2024年07月30日 17時00分更新

文● 大谷イビサ 編集●ASCII

  • この記事をはてなブックマークに追加
  • 本文印刷

 ランサムウェア攻撃に対する身代金、みんなけっこう払っている。データのセキュリティと管理のサービスを手がけるCohesityは、日本企業におけるサイバーレジリエンスに関する調査結果を発表した。サイバーレジリエンスとは、組織がサイバー攻撃を受けた際に、データを復旧し、ビジネスプロセスを復元する能力を定義するもの。

「支払わない」の回答はわずか12%

 日本のITおよびセキュリティの意志決定者301人を対象にして行なわれたこの調査では、回答者の71%が2024年に「ランサムウェア攻撃の被害者になった」と答えており、98%が「今年、自社の業界に対するサイバー攻撃の脅威が増加するだろう、またはすでに増加している」「77%が2023年と比較して50%以上増加するだろう」と回答したという。

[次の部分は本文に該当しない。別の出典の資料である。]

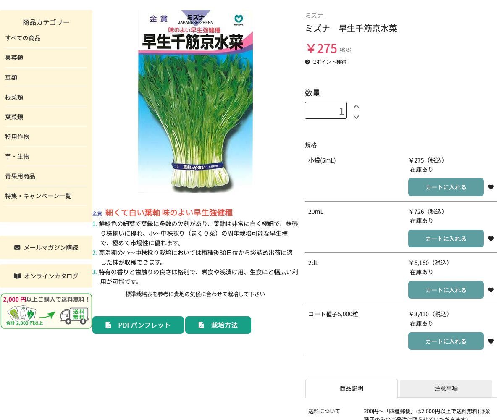504x420 pixels.
Task: Increase quantity with the up chevron
Action: [356, 106]
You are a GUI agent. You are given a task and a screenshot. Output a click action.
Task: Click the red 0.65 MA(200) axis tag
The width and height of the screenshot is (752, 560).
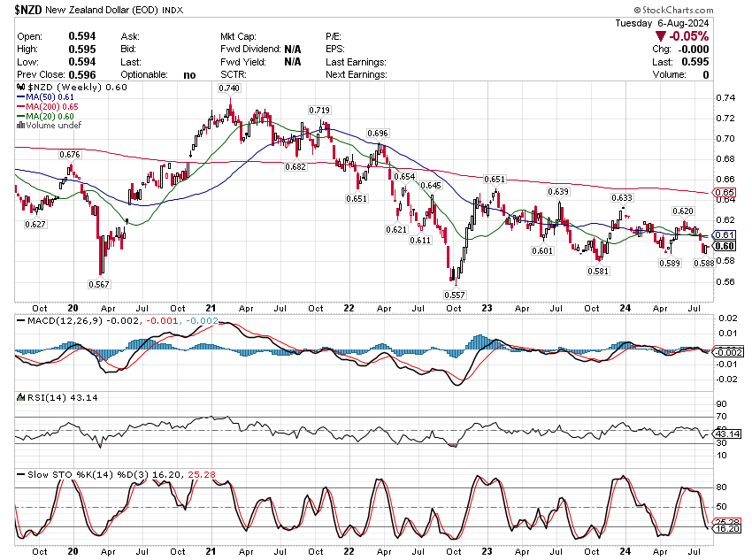tap(725, 192)
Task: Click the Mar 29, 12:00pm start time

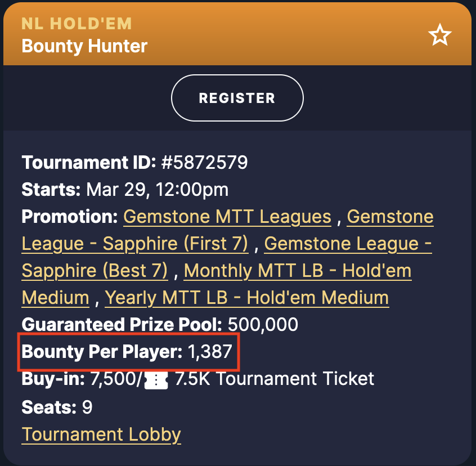Action: coord(157,190)
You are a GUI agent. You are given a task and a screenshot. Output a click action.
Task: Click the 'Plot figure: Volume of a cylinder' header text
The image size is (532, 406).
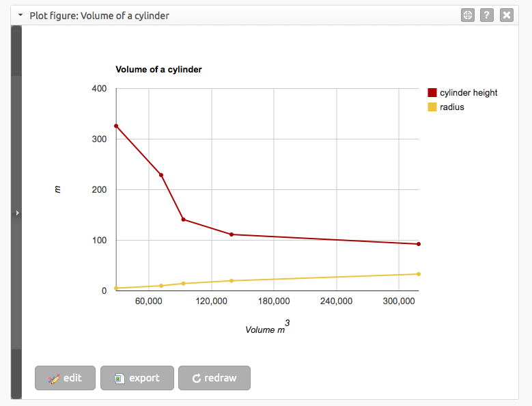click(x=100, y=15)
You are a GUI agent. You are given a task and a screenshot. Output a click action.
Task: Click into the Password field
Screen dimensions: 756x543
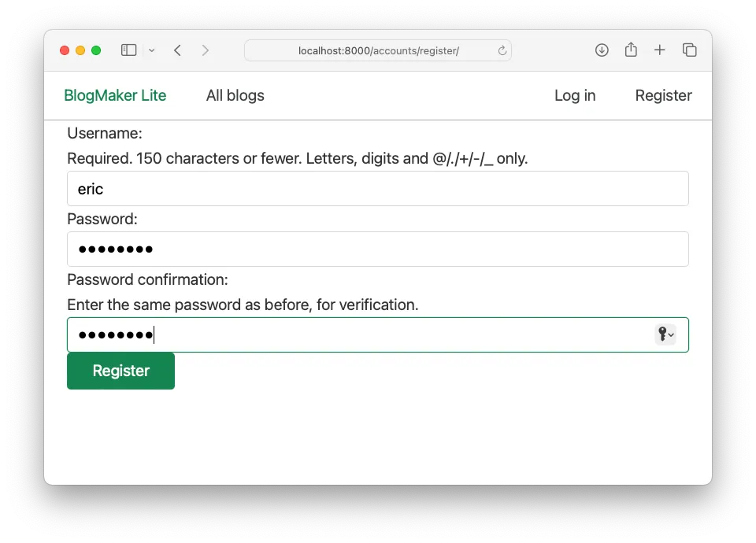(378, 249)
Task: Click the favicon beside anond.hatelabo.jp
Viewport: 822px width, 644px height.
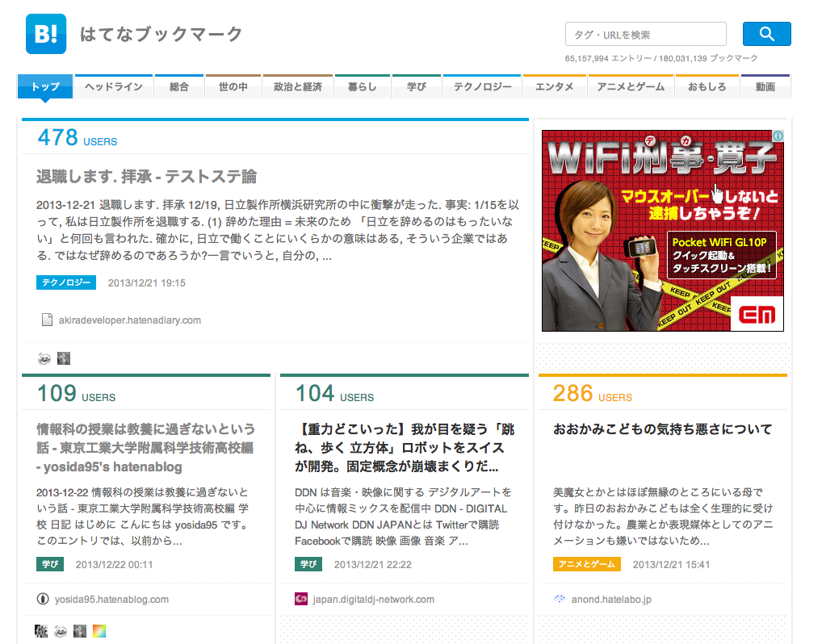Action: [560, 599]
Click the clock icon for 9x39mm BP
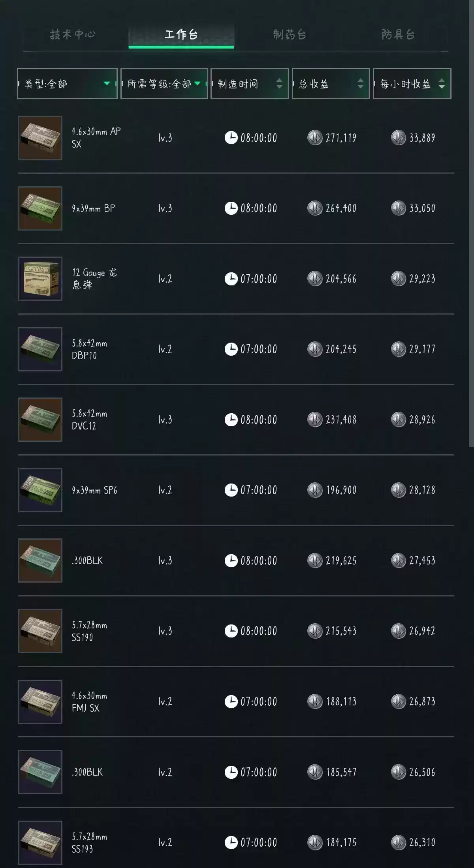 [x=231, y=208]
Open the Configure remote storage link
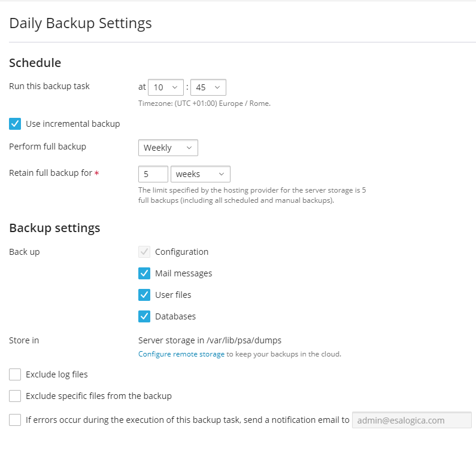The width and height of the screenshot is (476, 457). 181,354
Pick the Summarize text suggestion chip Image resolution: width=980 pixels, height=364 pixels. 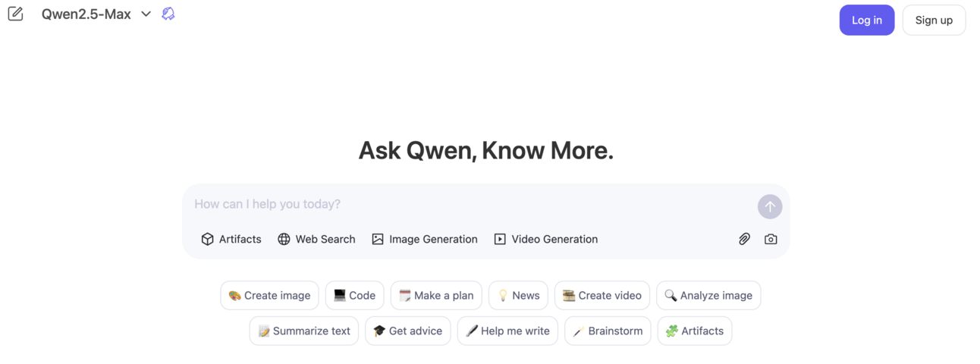point(304,331)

 回答者の大多数が、自社のサイバーレジリエンス戦略に「ほぼ自信がある」または「完璧に自信がある」と回答したにもかかわらず、その79%は「データの復旧とビジネスプロセスの復元、またはその迅速化のために身代金を支払う」と回答している。「支払わない」と回答したのはわずか12%。一方、「身代金の金額によっては支払うかもしれない」と回答したのは9%だ。 実際、回答者の77%は、「データの復旧とビジネスプロセスの回復のためなら身代金100万米ドル以上を支払ってもよい」と回答し、24%は「500万米ドル以上を支払ってもよい」と回答している。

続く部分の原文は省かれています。